▸ PROBLEM TO SOLVE
Skip the pictures and restate, word for word, the lines from the one containing "Task: Uncheck 我的效果 legend checkbox" to the end of the data below.

═══ GIVEN RECORDS

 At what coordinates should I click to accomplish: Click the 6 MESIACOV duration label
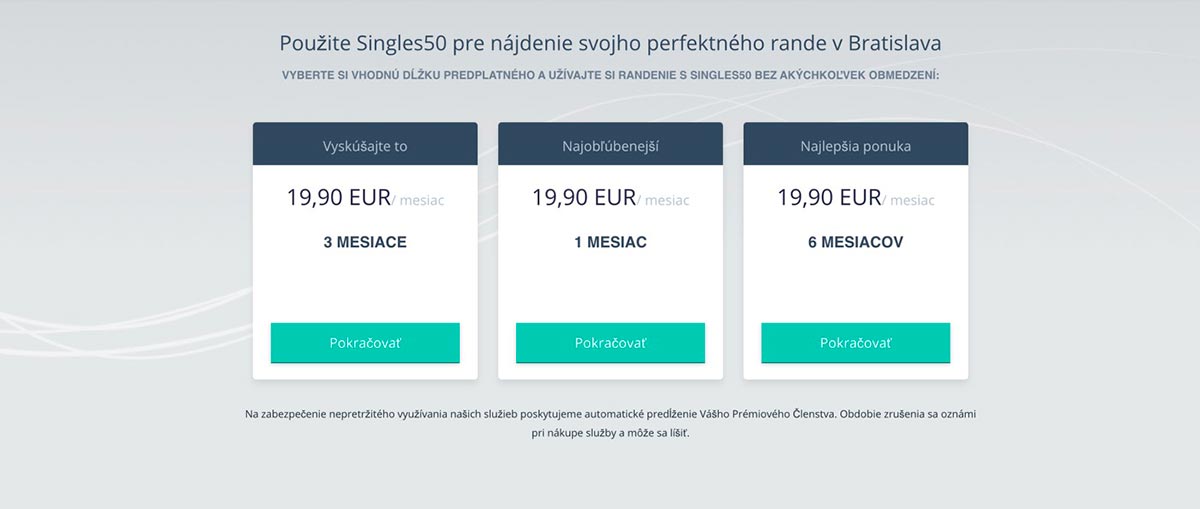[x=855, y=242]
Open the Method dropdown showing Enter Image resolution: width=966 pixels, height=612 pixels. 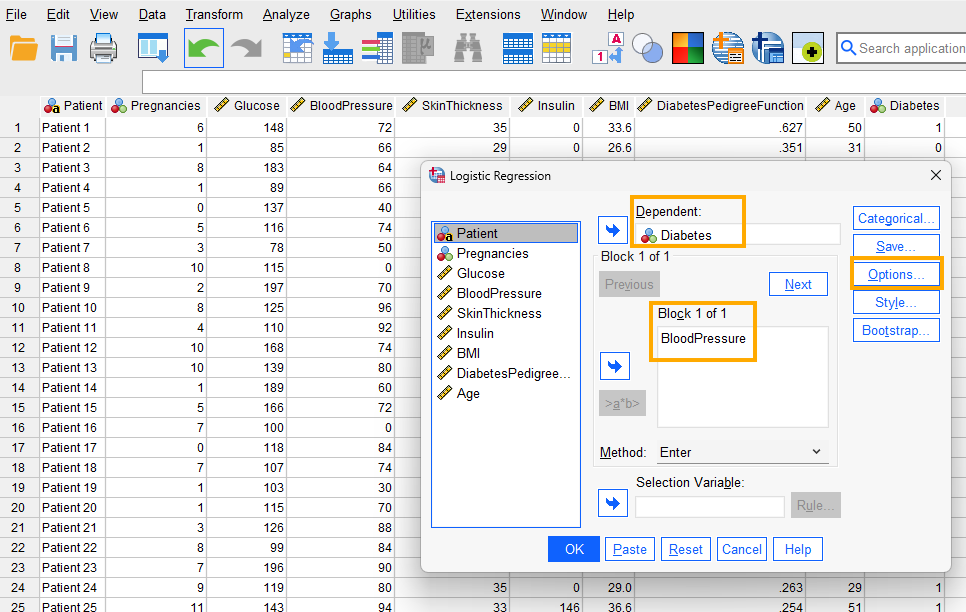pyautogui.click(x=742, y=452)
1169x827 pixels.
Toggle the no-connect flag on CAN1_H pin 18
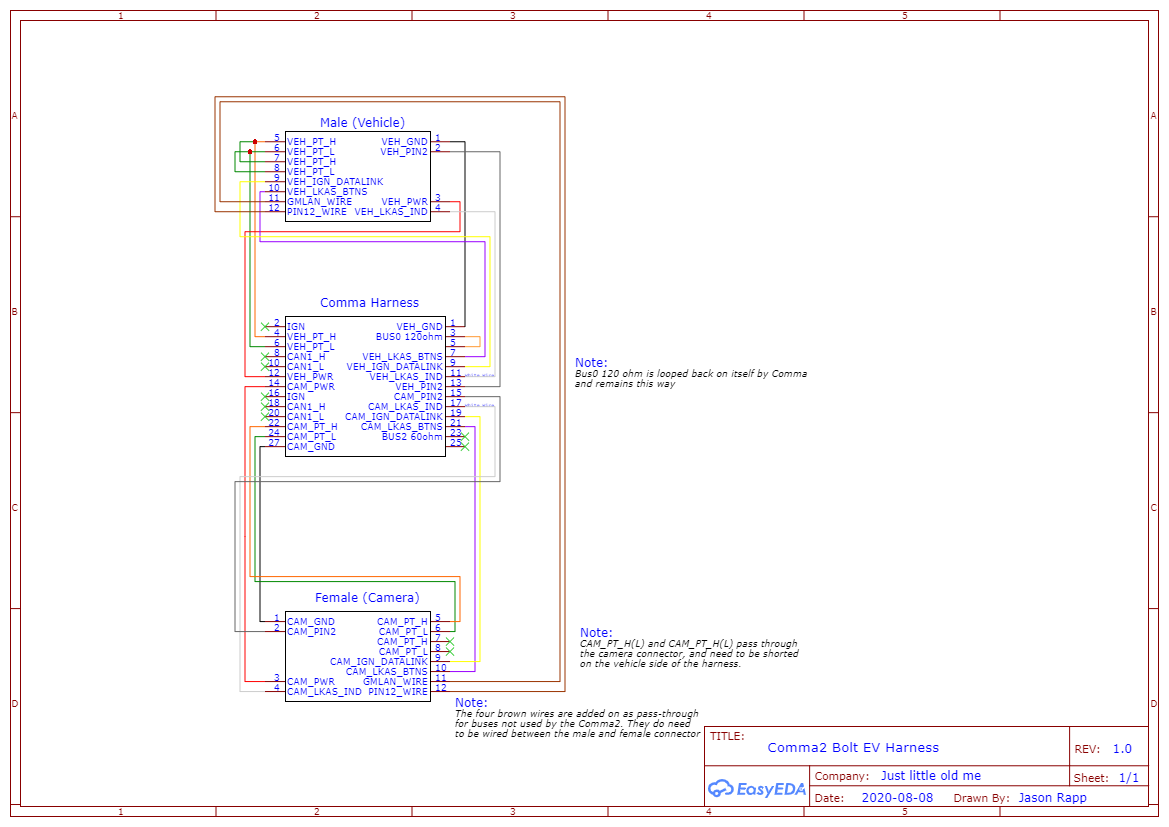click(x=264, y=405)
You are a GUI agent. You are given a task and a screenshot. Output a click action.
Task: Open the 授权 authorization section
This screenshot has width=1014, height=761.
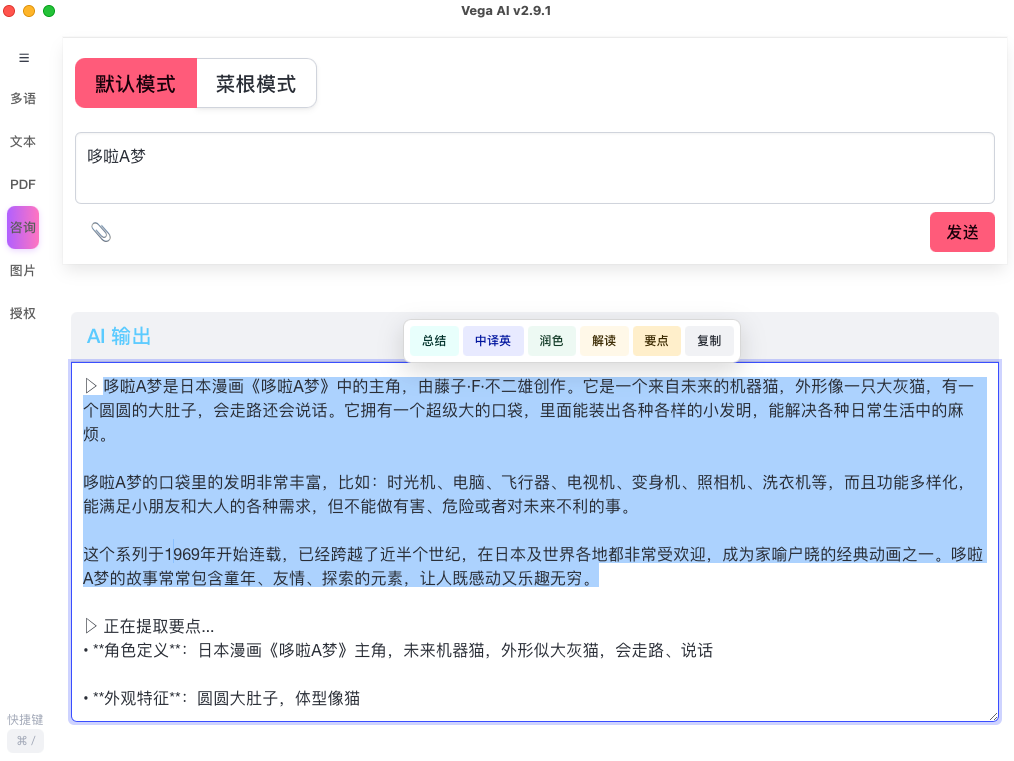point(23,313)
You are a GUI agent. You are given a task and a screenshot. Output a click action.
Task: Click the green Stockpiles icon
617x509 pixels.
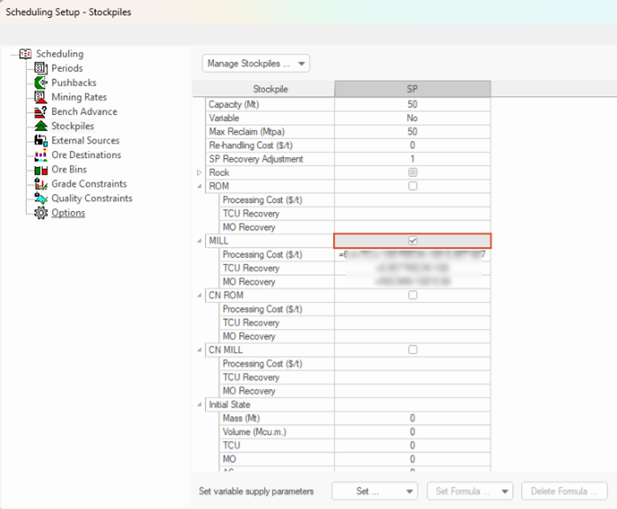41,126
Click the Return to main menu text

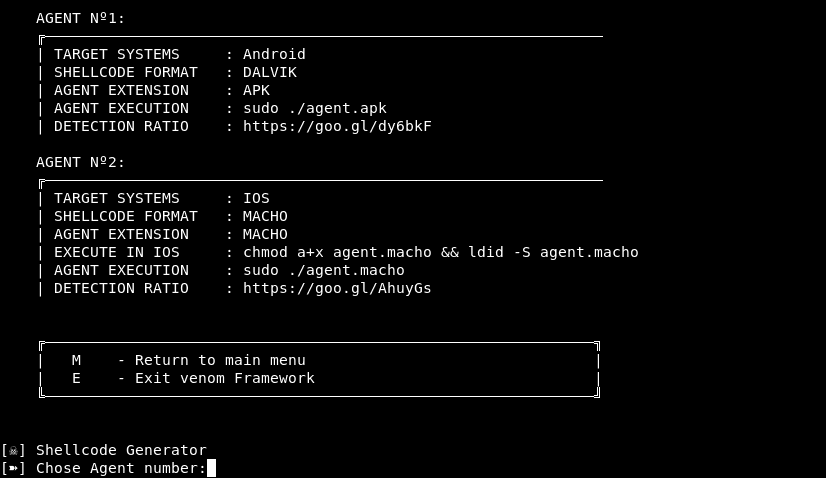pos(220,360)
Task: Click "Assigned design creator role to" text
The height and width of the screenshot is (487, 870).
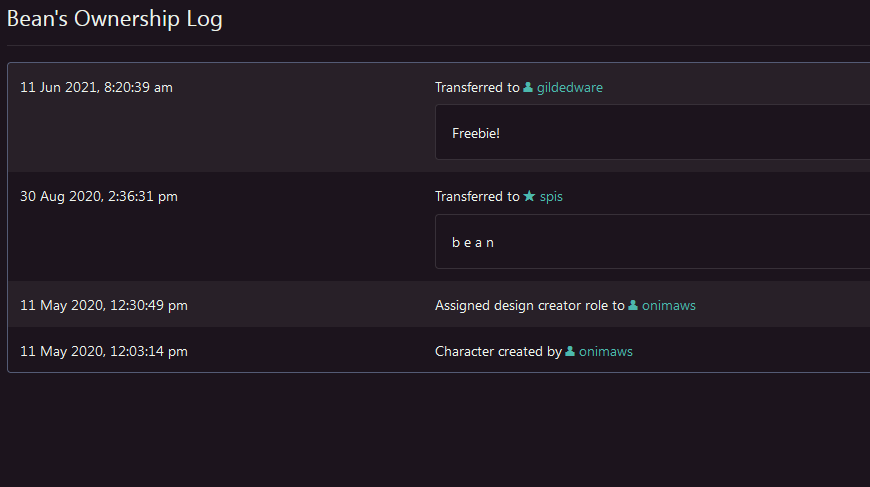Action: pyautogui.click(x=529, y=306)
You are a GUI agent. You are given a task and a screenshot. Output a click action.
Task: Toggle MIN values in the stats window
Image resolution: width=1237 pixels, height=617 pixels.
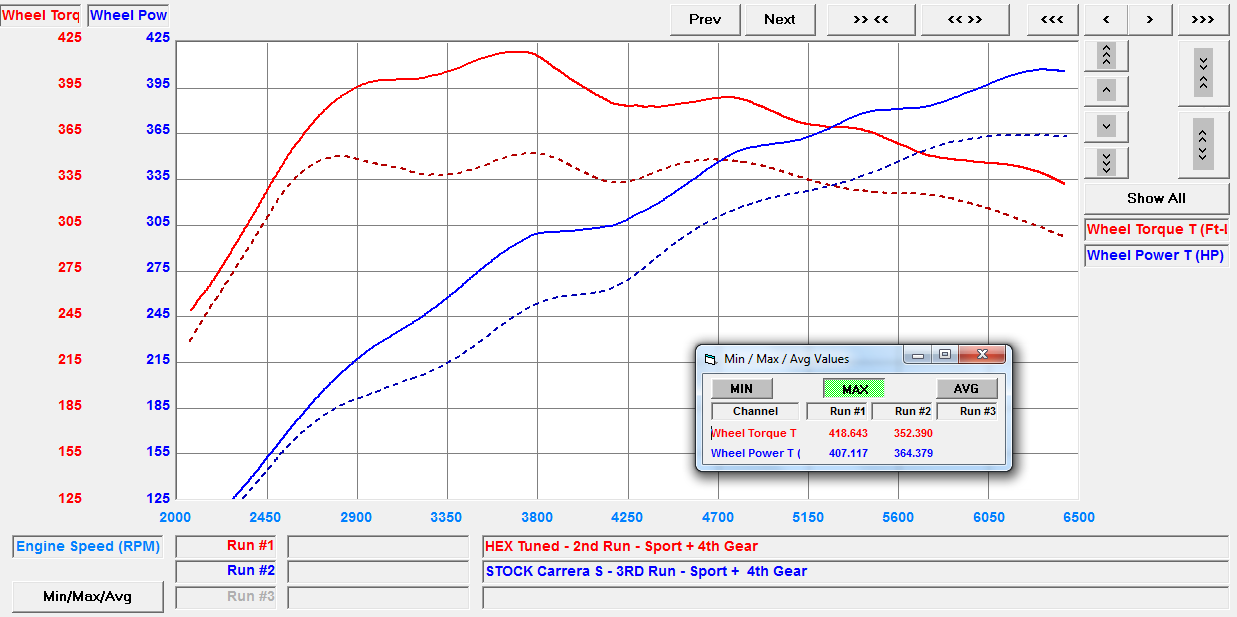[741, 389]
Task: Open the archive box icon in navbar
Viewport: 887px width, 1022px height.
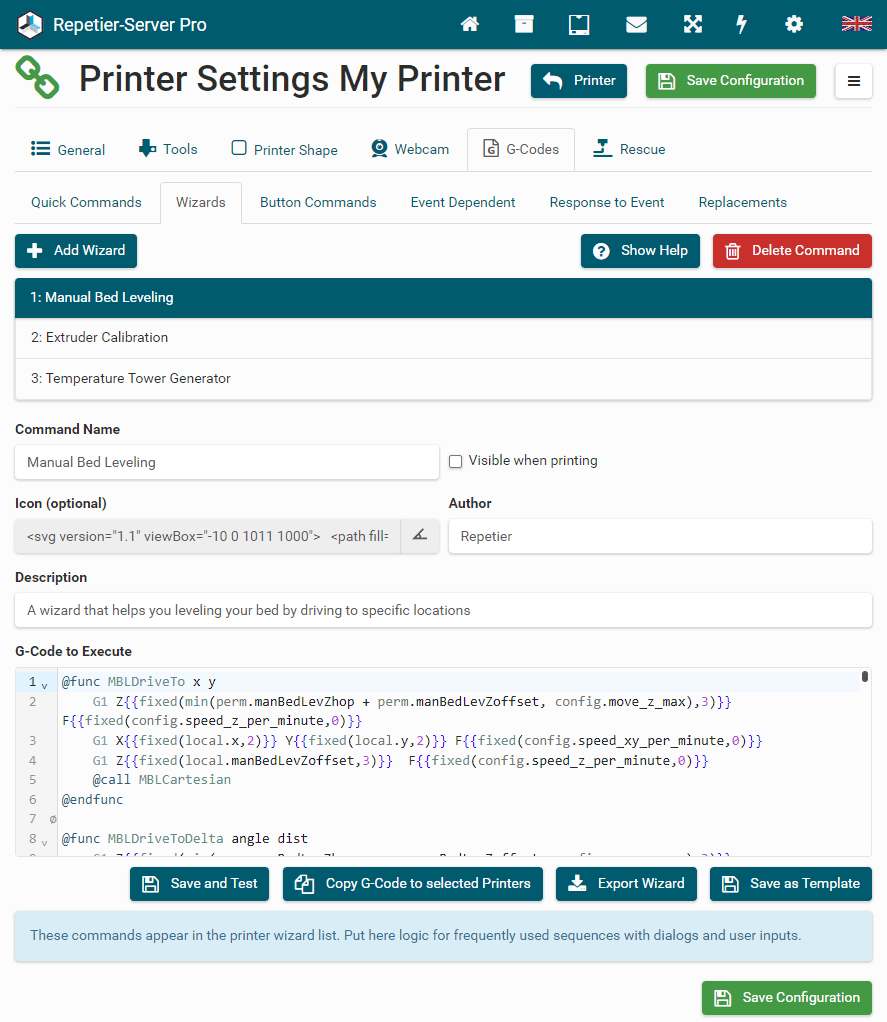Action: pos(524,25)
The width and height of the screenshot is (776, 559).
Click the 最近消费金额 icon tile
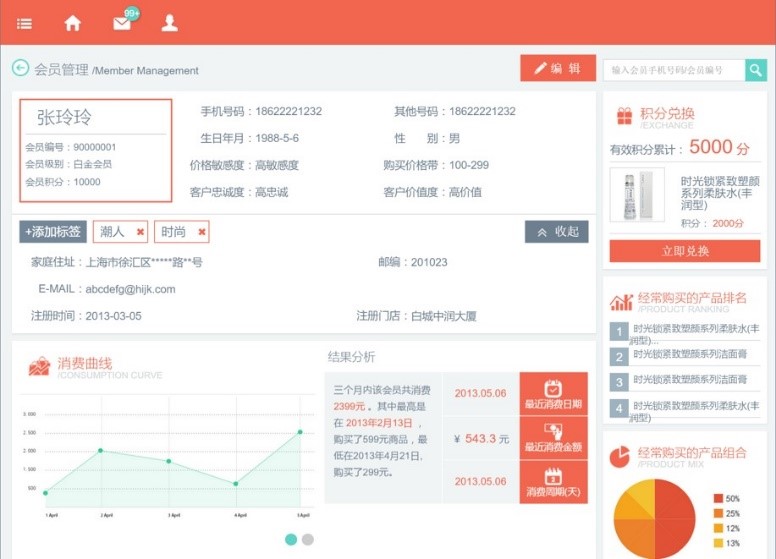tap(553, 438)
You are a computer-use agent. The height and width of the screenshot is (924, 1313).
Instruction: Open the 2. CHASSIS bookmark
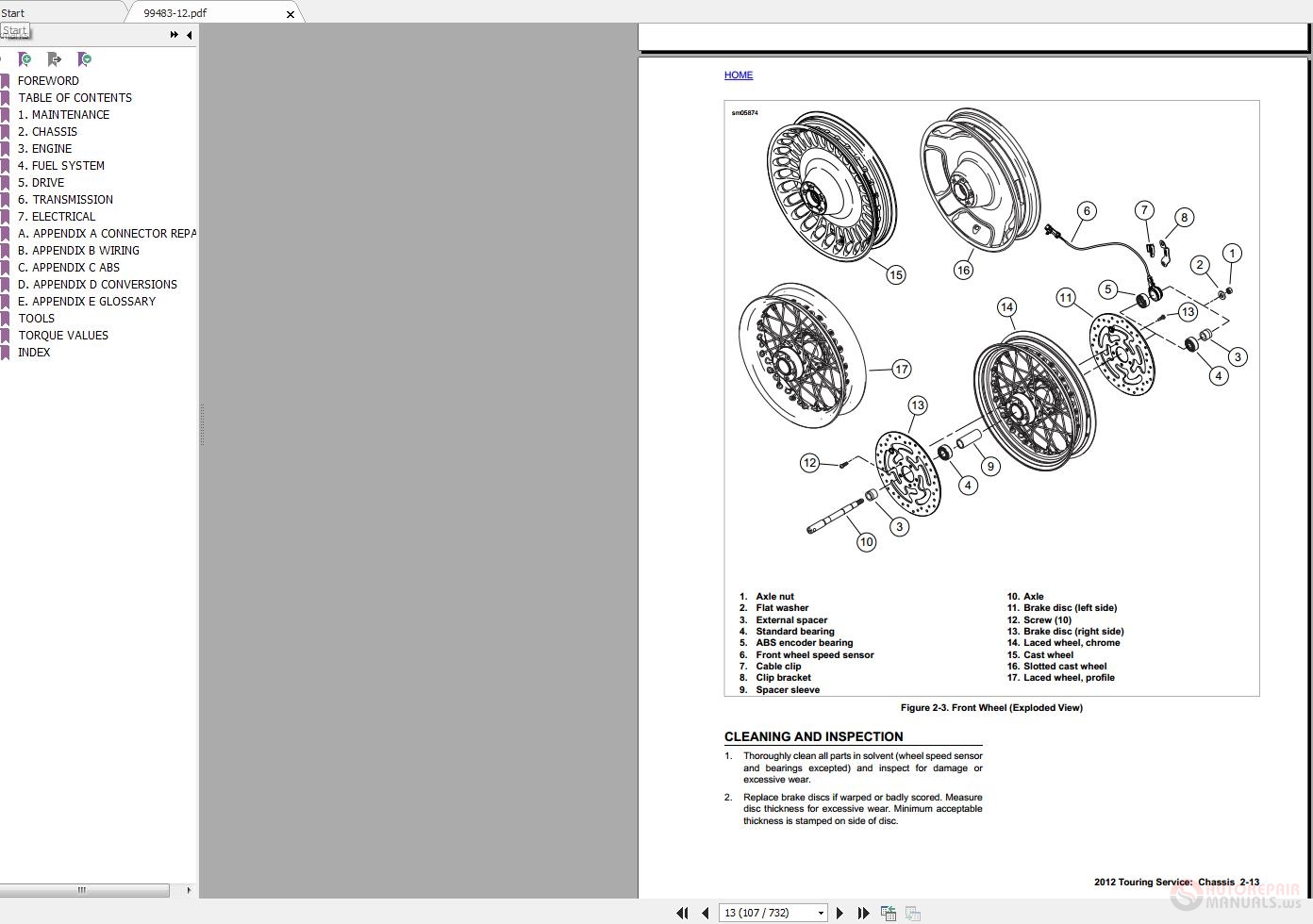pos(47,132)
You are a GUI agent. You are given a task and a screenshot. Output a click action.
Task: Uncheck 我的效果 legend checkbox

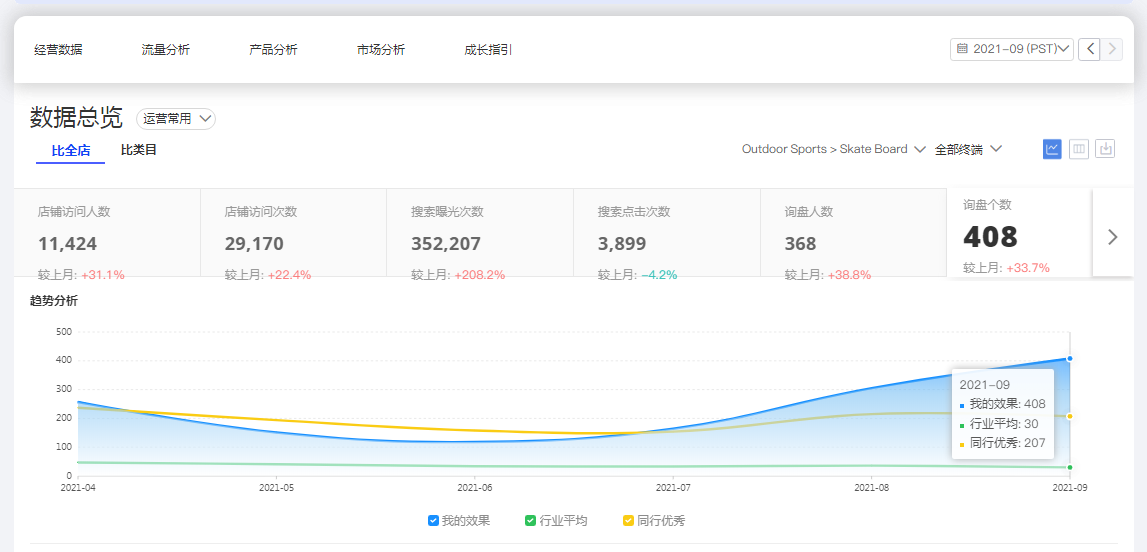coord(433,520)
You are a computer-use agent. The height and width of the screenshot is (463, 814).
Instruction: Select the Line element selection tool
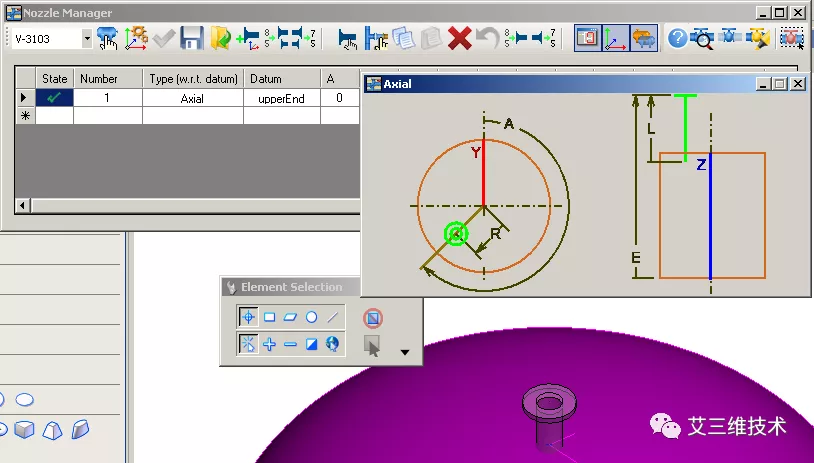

══════

▸ RESULT FOR THIS TASK
Task: Uncheck 我的效果 legend checkbox

coord(433,520)
You are a computer-use agent. The height and width of the screenshot is (463, 814).
Instruction: Select the Line element selection tool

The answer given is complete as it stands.